Sweep away all the new “Remarks on Poetry” books,
Then, indistinctly, the music of the spheres may still be heard.
This thing called poetry is both profound and subtle:
For a thousand ages it has aroused people with its miraculous sounds.
(No. 3 from a series of 3; KNHHSC, 11:89)
(Tr. Irving Lo)
Visiting Mount Vernon and Paying
Homage at George Washington’s
Burial Vault
Swiftly flows the emerald Potomac River;
In front of Mount Vernon, lush grass and fragrant trees.
Fondling his sword and clothing, I admire this sage-hero;
From these lovely hills and streams, earth sprouts a young culture.
His modest cottage recalls for me the steps before the grave of Yao;10
The clouds from the Cave of Yü11 hover over the grave where he rests.
Declining to be a monarch, he made known his abundant virtue;
Democracy for myriad ages will celebrate these Three Sacred Mounds.12
(KNHHSSC, 8:26)
(Tr.

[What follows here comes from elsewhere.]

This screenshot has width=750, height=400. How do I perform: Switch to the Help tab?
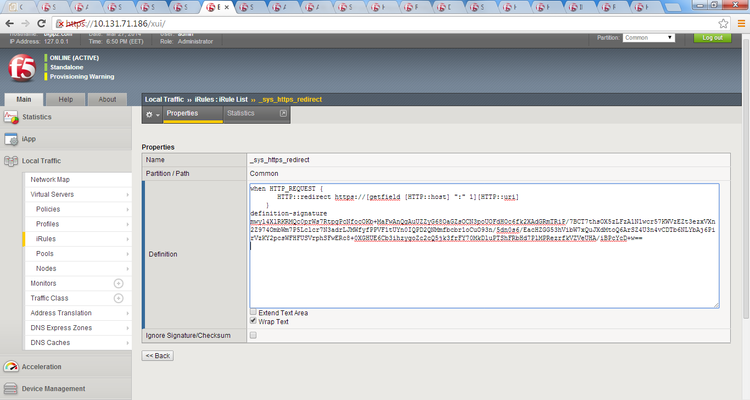66,99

Chang-fang Chen)
NOTES
1. The Ta-t’ung shu, a book outlining K’ang’s vision of a universal utopia built in part on the idea of a revival of Confucian teaching. See Laurence G. Thompson’s nearly complete translation and explication of this book, Ta T’ung Shu: The One-world Philosophy of K’ang Yu-wei (1958).

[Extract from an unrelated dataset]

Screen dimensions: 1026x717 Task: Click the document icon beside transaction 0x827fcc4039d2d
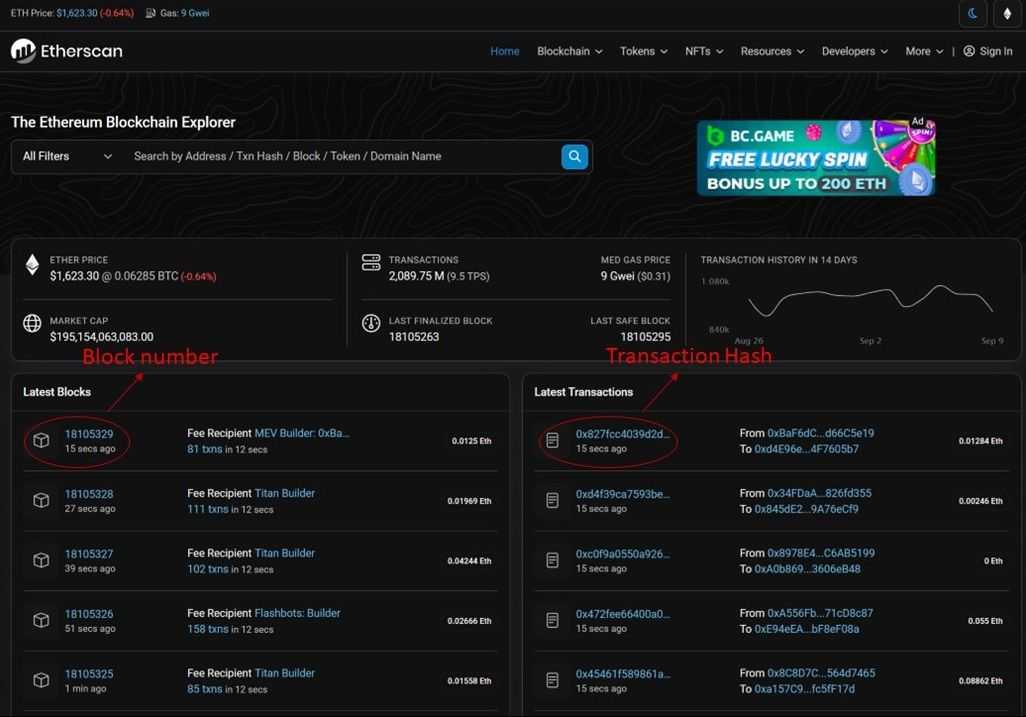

2. Literally ch’ien-chieh (a thousand realms or stages), a Buddhist term.
3. Written in 1889, after the failure of K’ang’s first attempt to submit his memorial advocating reform to the throne.
4. Alluding to two passages in the Ch’u Tz’u: “Harness winged dragons to be my coursers” (Li Sao, line 170, in David Hawkes’s translation) with t’ien-lung used by K’ang instead of fei-lung and “hundred spirits” (pai-shen) from Wang Yi’s commentary to the “Yüan-yu” poem, modified by K’ang to wan-ling (ten thousand living souls).
5. See Yu T’ung, note 1.
6. Wo-lung, i.e., Chu-ke Liang, the sage minister of Liu Pei in the Three Kingdoms period.

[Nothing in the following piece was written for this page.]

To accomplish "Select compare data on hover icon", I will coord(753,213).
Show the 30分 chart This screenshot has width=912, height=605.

7. An ironic reference to T’ao Ch’ien’s rhyme prose composition “Kuei-ch’ü-lai tz’u” (Let Us Go Home).
8. The courtesy name of Ch’iu Wei-hsüan, a wealthy Chinese merchant in Singapore who befriended the poet during his exile years.
9. Jen-kung is the courtesy name of Liang Ch’i-ch’ao (q.v.) who was K’ang’s favorite disciple and later his associate in the Reform Movement; Jupo is the courtesy name of Mai Meng-hua (1875–1915), one of K’ang’s loyal followers; Man-hsüan, the brother of the above, is the courtesy name of Mai Chung-hua (fl. 1880–1900), who married K’ang’s eldest daughter T’ung-wei (b. 1878) and was the compiler of a collection of essays on reform by eighty authors, including K’ang, published in 1898, under the title Huang-ch’ao ching-shih wen hsin pien.
10. Emperor Yao, from the legendary period of ancient Chinese history, abdicated the throne in favor of his successor Shun. Shun later also abdicated and passed on the throne, not to his son, but to Yü, another ancient culture hero of China whose many accomplishments included the pacification of the floods. Yao, Shun, and Yü are three sage-kings in Chinese mythology, and their times were regarded by Confucius as the Golden Age of Chinese civilization.
11. The burial place of Emperor Yü.
12. San-fen commonly refers to the three most ancient texts, or treasure-houses, of Chinese culture which were supposed to contain the writings of Fu Hsi, Shen-nung, and Huang-ti (Yellow Emperor), all three being ancient Chinese culture heroes who invented respectively the writing system, agriculture, and statecraft. This title, however, is not included in the Yi-wen (literature) section of the Han-shu. Although, by the end of the eleventh century, a man by the name of Chang Shang-ying did produce a book with such a title, most Chinese bibliographers have rejected the book as a forgery because of its fantastical content. Hence, it is not very likely that K’ang (who generally showed no respect for forgeries of classics) would use this term in this sense. Fen also means “grave mound,” and it is quite logical to suppose that, since the poet links George Washington to Emperors Yao and Yü in this poem, he is using san-fen not to refer to the so-called Three Sacred Texts of Confucianism (which exists only in title) but to refer to the three graves. Note also that an implied “trinity” of heaven, earth, and man does exist in this poem and that the cardinal number three is important to K’ang elsewhere in his philosophical writings.